Monday, October 13, 2025

Sermon - The Way, Part 3

This is an image to help Jeremiah understand that Israel is in God’s hands. This is a communal passage, not an individual one.  I don’t think this is about God, the potter, reshaping you and me as individuals, but God the potter in action in the community – and for us, I would say, God will be acting within our church communities.


If we think about Wellspring United Methodist Church again, I think the action of the Annual Conference in turning the assets of the closed church into something redemptive is evidence of God at work in this community. From 1927 until 2020, the church in New England had been remolded and transformed so that they felt a need to correct what the 1927 church had done. God’s reshaping work.

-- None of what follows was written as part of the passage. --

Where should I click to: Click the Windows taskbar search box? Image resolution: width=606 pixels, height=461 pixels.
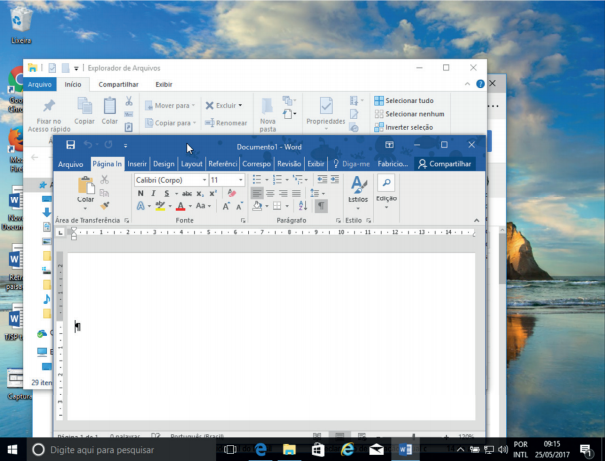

Sally Brown, in Feasting on the Word, says, “Jeremiah here is addressing primarily the life of the community, not the individual.  God means to shape the community of faith in its collective social, religious and political life to serve divine purposes.”  She goes on to describe three characteristics of God the potter.  First, God is invested in all common life – the potter has a purpose in what he is doing.  Secondly, the relationship between the potter and the community is robustly dynamic. The clay can resist the hand of the potter. The clay – the community – does not have to be reshaped. Thirdly, there are moments when the pot is removed from the wheel because the future shape is set – in other words, there are watershed moments when the community faces choices that have a profound impact on its future life.  We’re going to come back to that thought.


Have you ever held a piece of clay or even playdough and just shaped and reshaped it randomly? Just for the feel of it or out of boredom? That’s not what this is. This is God working within the community to shape it into the potential it has. As Wesleyan Christians, we often talk about “moving onto perfection” as an individual – being sanctified by God’s grace into who we were meant to be. That’s what this is – but it is sanctification for the community – for the church.  It’s God molding the church into what it was meant to be.


And what is that?  What image can we use to understand that? And how can we prepare for God’s work rather than resist it?